Dans un tel cas – pour ne pas « mouiller » l’organisation spécifique – on utilise les organisations « périphériques », les mouvances et parfois même on les crée. Cela implique des alliances avec d’autres courants du mouvement ouvrier historique – socio-démocrates, syndicalistes réformistes, marxistes – et avec des organisations à caractère humaniste. C’est ainsi que fut mis sur pieds le comité pour l’Appel aux laïques en janvier 1981 et que va sans doute être constituée une Fédération des cercles de défense laïque dans le courant du premier semestre 1984.
L’accord se réalise sur un faisceau d’objectifs précis, parce que chacun estime y avoir intérêt (ce qui, soit dit en passant, est très stirnérien).
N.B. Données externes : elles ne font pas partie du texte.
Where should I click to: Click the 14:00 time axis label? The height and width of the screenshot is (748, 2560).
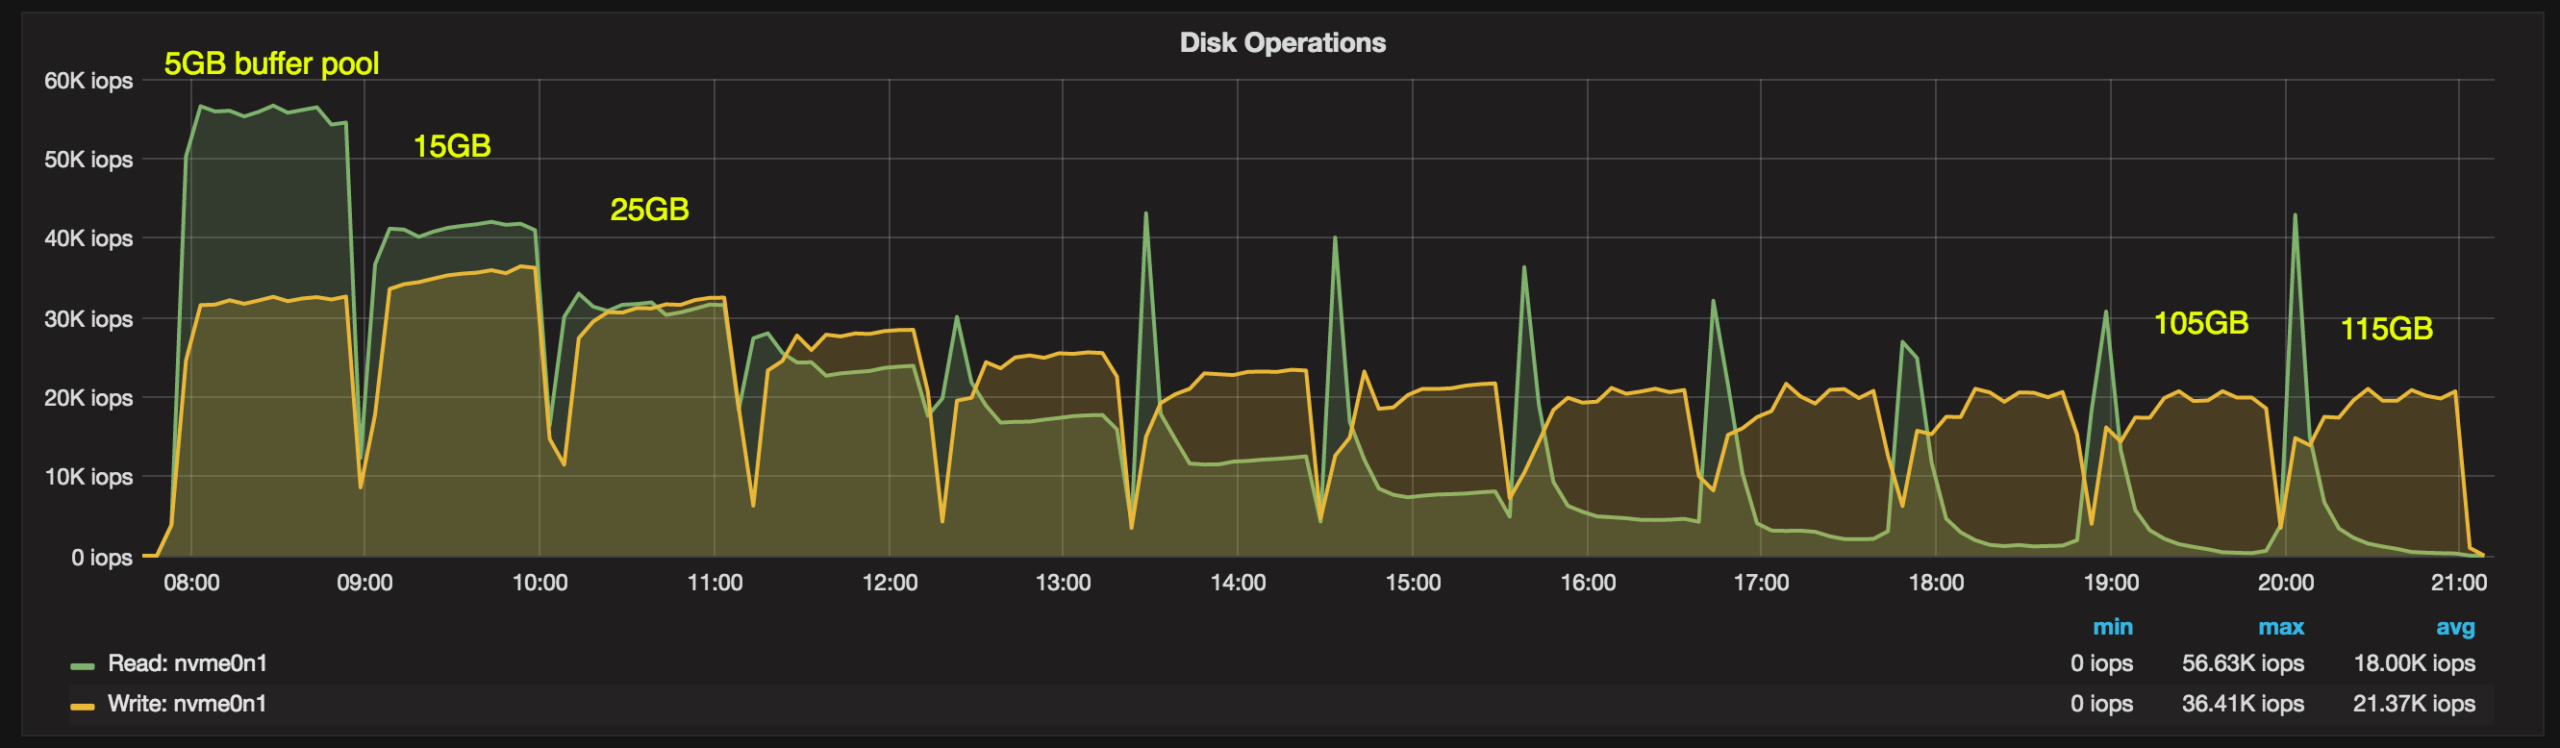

Cela n’annule aucunement les raisons fondées de divergences importantes par ailleurs.
Pour un militant conséquent, les meilleurs traités sont toujours ceux conclus entre les arrières-pensées.



1. Henri Madelin, Les chrétiens entrent en politique, Cerf, Paris, 1975, 21.
2. Histoires de l’Internationale par un bourgeois républicain, Bruxelles, 1873, 109.
3. « Comment en sommes-nous arrivés là ? » n°1 à 4 de Laïcité, mars à juin 1983.